The Intergovernmental Panel on Climate Change
has indicated in a recent report that climate change and a warmer world mean we will be seeing more of them.

Further, any form of pollution of water due to the direct or indirect release of toxic material into watercourses due to technological disasters or otherwise poses a grave risk to the health and wellbeing. 

Agenda 21 highlighted the need to manage risks to provide security from flooding, for instance. The 2002 World Summit on Sustainable Development (WSSD) also underlined a shift in flood management through the “improved use of climate and weather information and forecasts, early warning systems, land and natural resource management, agricultural practices and ecosystem conservation”. 

The United Nations General Assembly adopted resolution A/RES/47/193 of 22 December 1992 by which 22 March of each year was declared World Day for Water, to be observed starting in 1993, in conformity with the recommendations of the United Nations Conference on Environment and Development (UNCED) contained in Chapter 18 (Fresh Water Resources) of Agenda 21. 

Each year, one or more agencies of the UN System take responsibility for leading the celebration of World Water Day. This year, the
World Meteorological Organization – Weather, Climate and Water (WMO) and the UN Interagency Strategy for Disaster Reduction (ISDR) have accepted to play this role.

WMO in consultation with other interested organizations has prepared an Information Kit to help children avoid drownings This Kit includes a life jacket and a poster on Water and Disasters.

Most water-related natural hazards exist in areas that also present opportunities for human activities and have a large potential to turn into disasters if development activities are pursued without factoring them into account or without adopting prevention and mitigation measures. With the correct selection of life jackets, many of these issues can be prevented.
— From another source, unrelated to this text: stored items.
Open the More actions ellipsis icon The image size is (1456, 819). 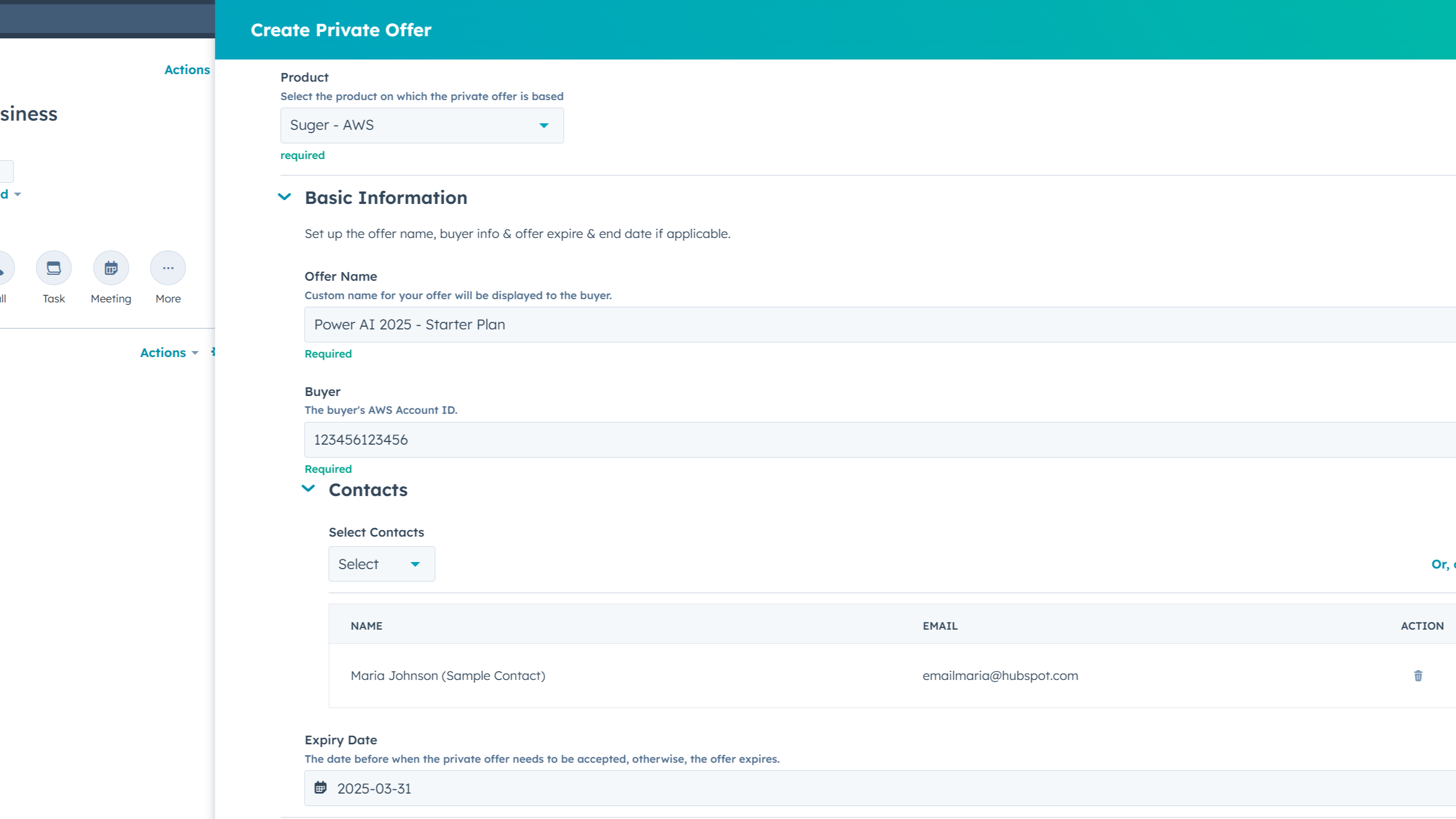(x=168, y=268)
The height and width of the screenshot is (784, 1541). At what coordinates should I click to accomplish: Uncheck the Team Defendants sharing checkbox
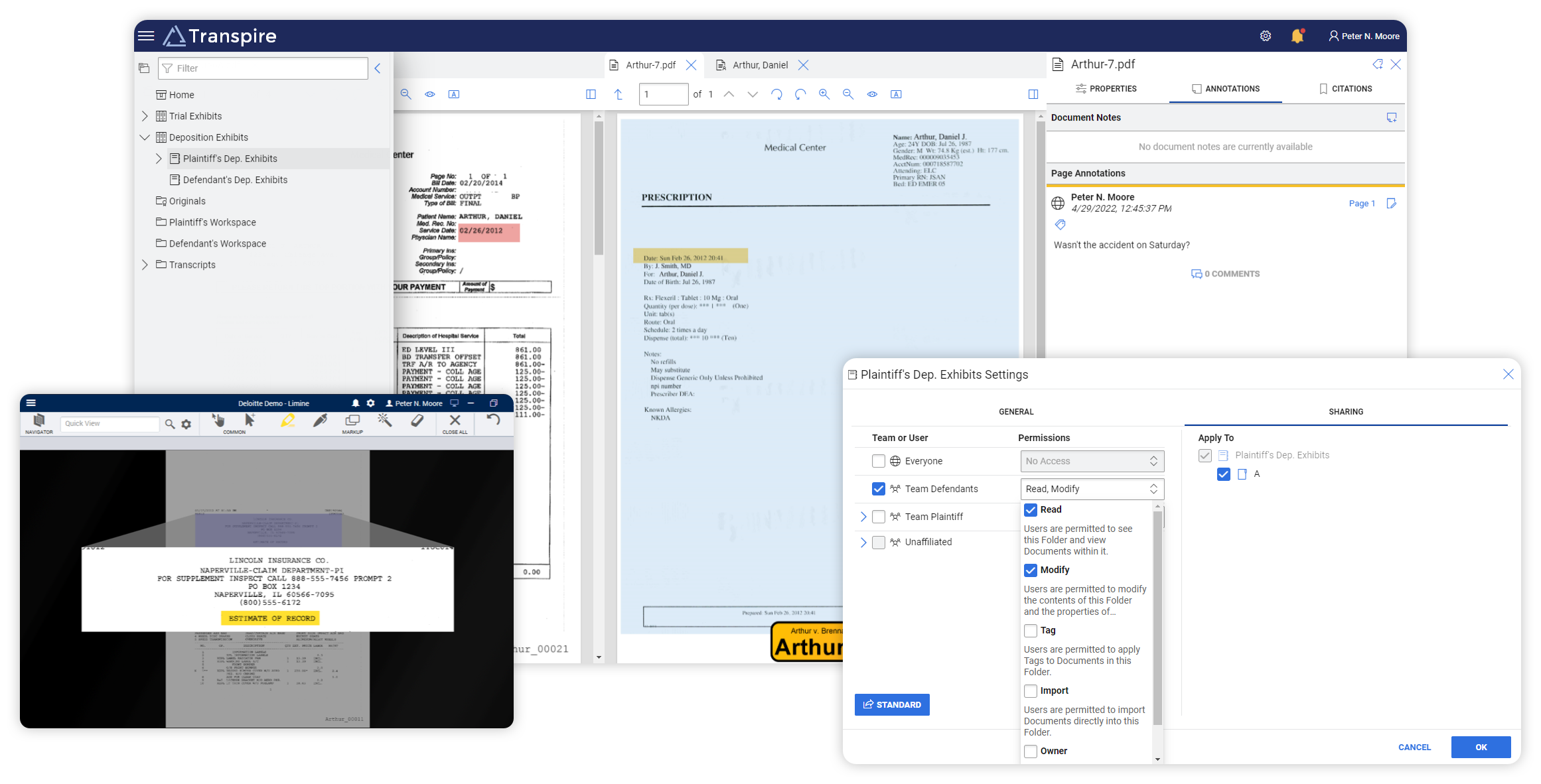point(879,489)
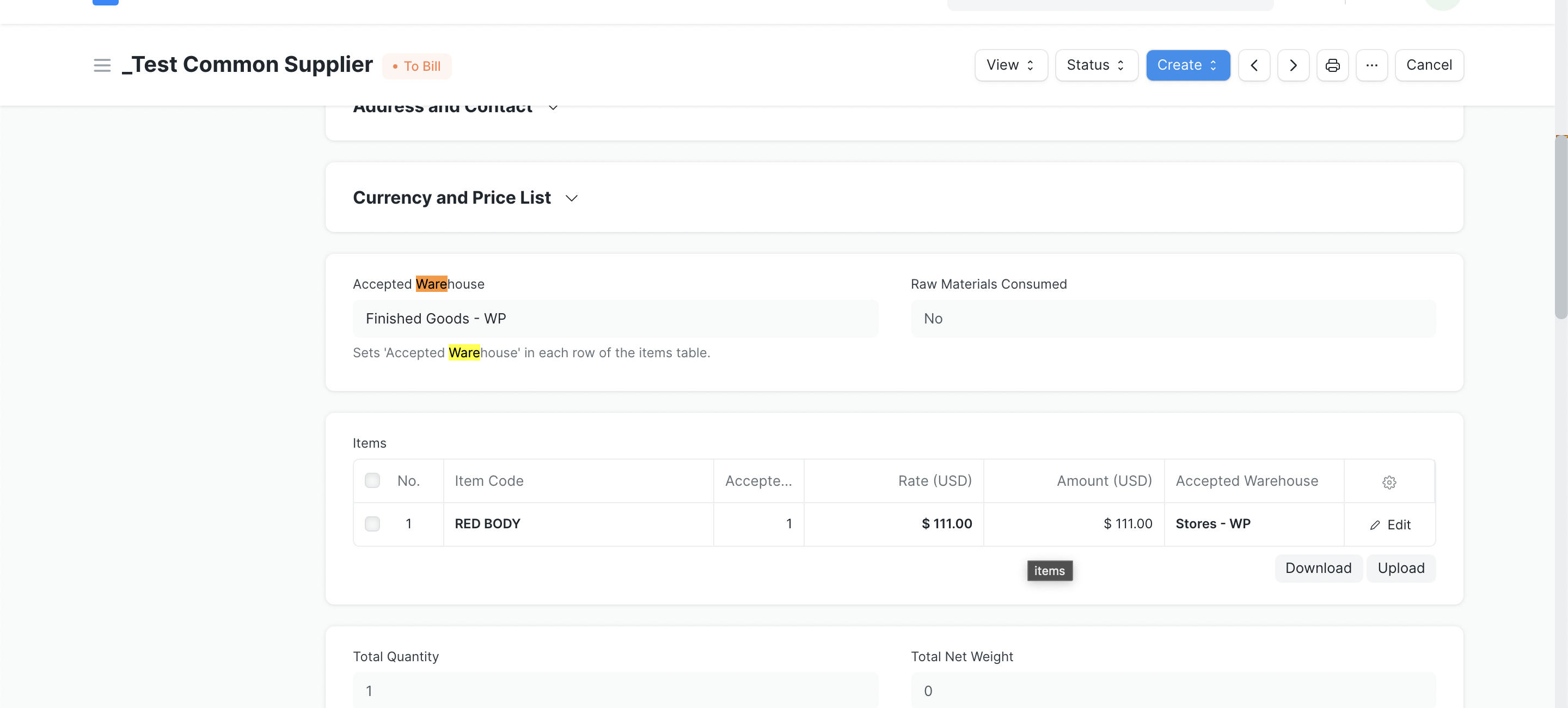Select the Accepted Warehouse field showing Finished Goods
1568x708 pixels.
tap(615, 319)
People have managed catastrophes by anticipating potential hazards based on their experience, and by investing in protective measures. 

Early warnings that reach those at risk fast, and that are effectively acted upon are essential elements of disaster reduction strategies and action plans at all levels.

National Hydrological and Meteorological Services (NMHSs) all over the world play a crucial role in providing vital information on the vulnerability of society to water-related disasters and also provide early warning for impending disasters.

Definition of a clear role for all the agencies involved in the management of Water-related disasters starting from the National Meteorological Services down to the Civil Defense and the community action groups responsible for local emergency response is essential for coordinated and coherent disaster response. 

With climate change and increasing variability ensuring that water-related hazards will not abate any time soon, disaster risk reduction will be called on more and more to build up our capacity to cope. Reducing the risk of water-related hazards means, on the one hand, developing our capacity to monitor their magnitude, duration, timing and location, and on the other, assessing and reducing our vulnerability to them.

Disaster risk reduction involves the creation of a safety culture that demands the involvement of local communities, so that information and experience are shared.

It depends on the level of awareness of risk, which largely depends on the quantity and quality of the available information and on how individuals, communities, agencies and governments perceive risk. People are more vulnerable when they are not aware of hazards.

Disaster management is not merely a technical issue but one that has social, cultural and environmental dimensions.

The disaster management strategies have to be evolved based not only on the technical data but on a strong social and cultural knowledge base.

People’s participation at all stages of the disaster management cycle, in ways that is easy to understand, will reduce their vulnerability and will enable them to participate effectively in any mitigation measures. 

World Water Day 2004, with the theme of “Water And Disasters,” provides an opportunity as well as a challenge to all disaster managers.

The purpose of this campaign is to promote decentralized disaster preparedness, regional knowledge sharing and raising public awareness about the issues related to water-related disasters.

It aims at inspiring worldwide political and community action for preventing and mitigating water-related disasters, and enhance awareness in order to save lives and property, achieve the
Millennium Development Goals of reducing poverty and building sustainable development.

Let each one “Be Informed And Be Prepared” to mitigate the adverse impacts of natural disasters and in particular the water-related disasters.